New Delhi, Mar 11: Jyotiraditya Scindia, the Madhya Pradesh politician whose surprise exit from the Congress has brought the Kamal Nath government to the brink of collapse, joined the Bharatiya Janata Party on Wednesday. Scindia joined the BJP at an event in national capital Delhi in the presence of party chief JP Nadda.

Scindia, who was warmly welcomed by Nadda, described 10 March, the day that he exited from the Congress as one of the two life-changing days of his life. The first, he said, was 30 September 2001 when he lost his father. Scindia underscored that the Congress was not the party that it had been and had been living in denial.

Scindia had ended his 18-year-old association with the Congress on Tuesday after meetings with Home Minister Amit Shah and Prime Minister Narendra Modi.

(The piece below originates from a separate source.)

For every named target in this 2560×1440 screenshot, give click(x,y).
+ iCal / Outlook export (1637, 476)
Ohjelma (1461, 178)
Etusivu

Scindia’s exit from the Congress was followed by resignation letters by about 22 MLAs who had been sequestered in Karnataka. The resignation letters were, however, sent to the Governor and not the assembly speaker, and threatens to upend the Kamal Nath government which has a wafer-thin majority.

If the resignations are accepted, the effective strength of the MP assembly will come down to 206, leaving the Bharatiya Janata Party (BJP) with a slender majority beyond the halfway mark of 103 with its 107 MLAs. For now, the Congress is trying to persuade the MLAs to not pull down the state government.

In his resignation letter to Congress chief Sonia Gandhi that Scindia put out on Twitter soon after, he alluded to his discomfort in the party over the last year or so. “...as you well know, this is a path that has been drawing itself out over the last year,” he had written in his letter.

It was seen as a reference to the Congress settling for Kamal Nath as the chief minister after the 2018 state elections though it was Scindia who had led from the front to oust the BJP from Madhya Pradesh. Scindia’s supporters had hoped that the Congress would tell Kamal Nath to give up his second charge - as the party chief in the state - but this also didn’t happen.

The first hint that something was amiss came in November last year when Scindia removed a reference to the Congress in his Twitter bio and instead wrote “public servant and cricket enthusiast”. He had then explained the change to an effort to make the Twitter bio shorter.

Jyotyiraditya Scindia’s aunt Yashodhara Raje Scindia appeared to declare soon after that the 49-year-old would join the BJP when she welcomed his resignation, calling it “ghar wapsi” or homecoming. “Jyotiraditya was being neglected in Congress,” Yashodhara Raje Scindia said.

Scindia’s grandmother, Vijaya Raje Scindia, was one of the founders of the Jana Sangh, the precursor to the BJP. His aunt Vasundhara Raje is a former Union minister and ex-chief minister of Rajasthan and another aunt Yashodhara Raje is a former minister in the Madhya Pradesh cabinet.